The truth is, aside from 70% Isopropyl Alcohol, washing hands with soap and water is the best way to fight this virus or any virus and bacteria for that matter.
At best, vitamins, greens, sunlight, and exercise will give you peace of mind that you have done your part to maintain a healthy body—ready to fight infection. The point is, fresh fruits as a source of Vitamin C and antioxidant is matchless.
What the experts say: No evidence Vitamin C helps treat COVID-19
There is no scientific research supporting the claim that taking high doses of vitamin C could help prevent or cure COVID-19. Both the Centers for Disease Control and Prevention and the World Health Organization. Of course, drugs like Hydroxychloroquine is a different story.
But wait, there’s more—keep those Vitamin C tablets going—it may come in handy!
Vitamin C was a clear answer to scurvy in the early 1900s. Scurvy was directly linked to pneumonia, a side effect of COVID-19.
→ Hydroxychloroquine war, does it really work for COVID?
Alfred Hess research
American pediatrician Alfred Hess extensive studies on scurvy said, Pneumonia, lobular or lobar, is one of the most frequent complications [of scurvy] and causes of death’ and ‘secondary pneumonias, usually broncho-pneumonic in type, are of common occurrence, and in many [scurvy] epidemics constitute the prevailing cause of death’. [Cornell]
As a result, some German and US physicians proposed that vitamin C would be beneficial in the treatment of pneumonia in the 1930s.[Pubmed]
Cochrane Library study on Vitamin C
A systematic review, published in the Cochrane Library, which examined the role of vitamin C supplementation on preventing and treating pneumonia, found inclusive but important results.[NCBI]

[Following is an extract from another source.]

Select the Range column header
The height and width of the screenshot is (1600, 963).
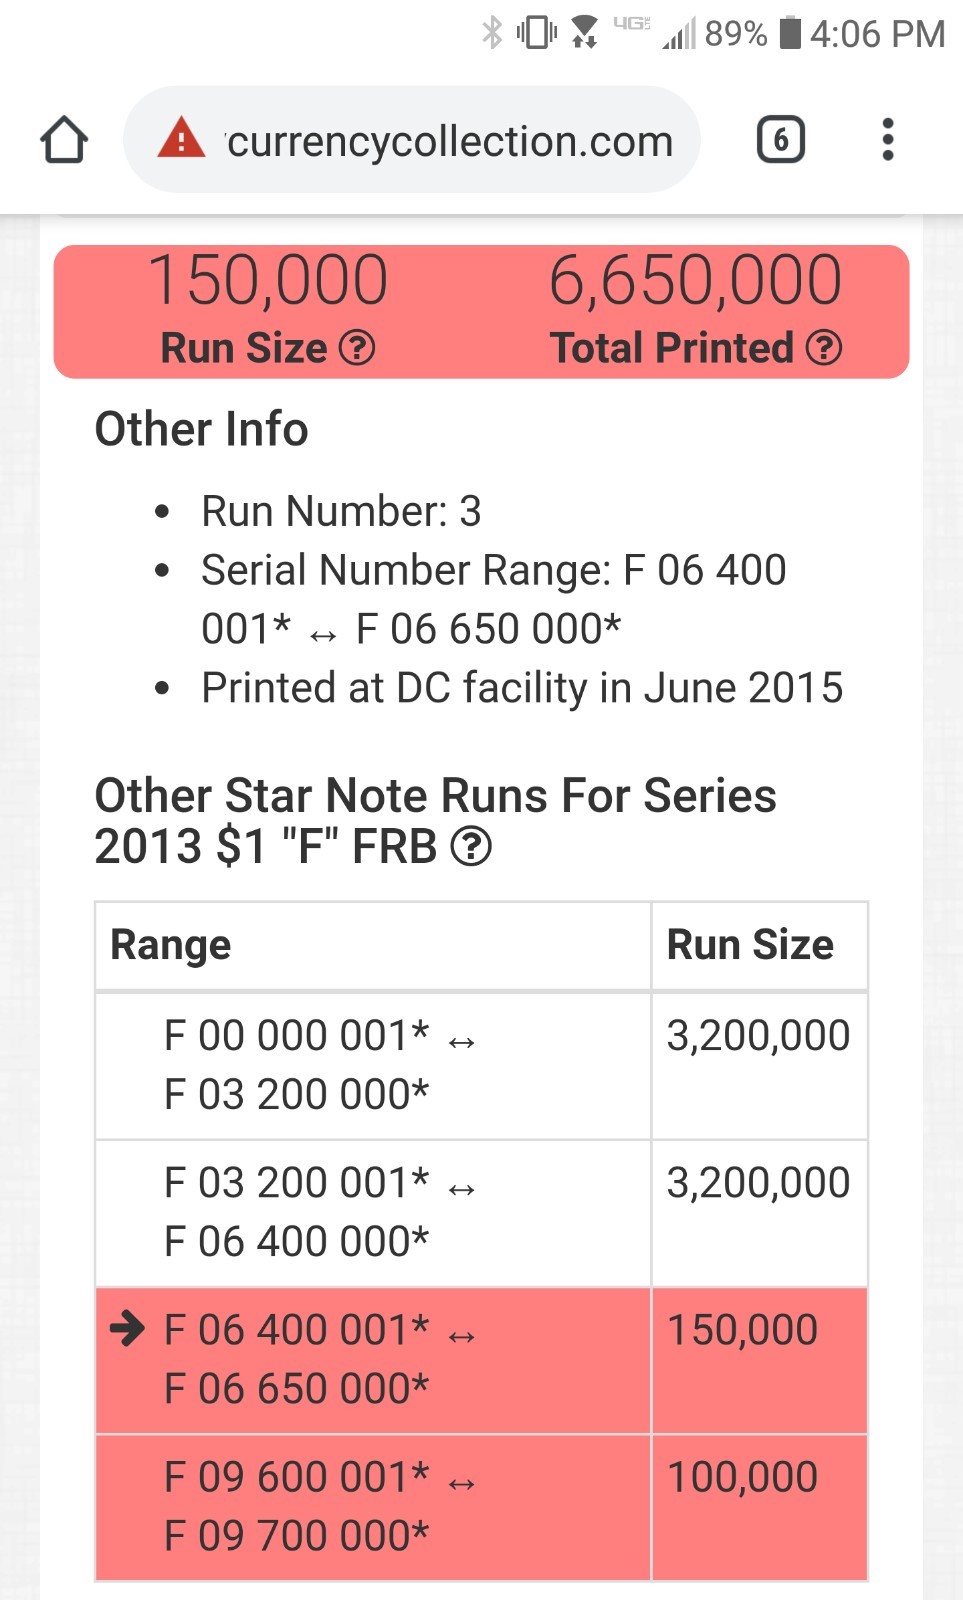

The trials found a statistically significant benefit of vitamin C supplementation on at least one clinically relevant outcome. The possible effect of vitamin C on the risk of respiratory infections in physically stressed people is also highly relevant.
Immediate practical conclusions cannot be drawn from the studies. However, the findings suggesting the benefit of vitamin C against lung infections are essential, and further studies should be done.
The effects of vitamin C on respiratory infections indicate that it is not limited to preventing and treating scurvy, but other respiratory benefits as well.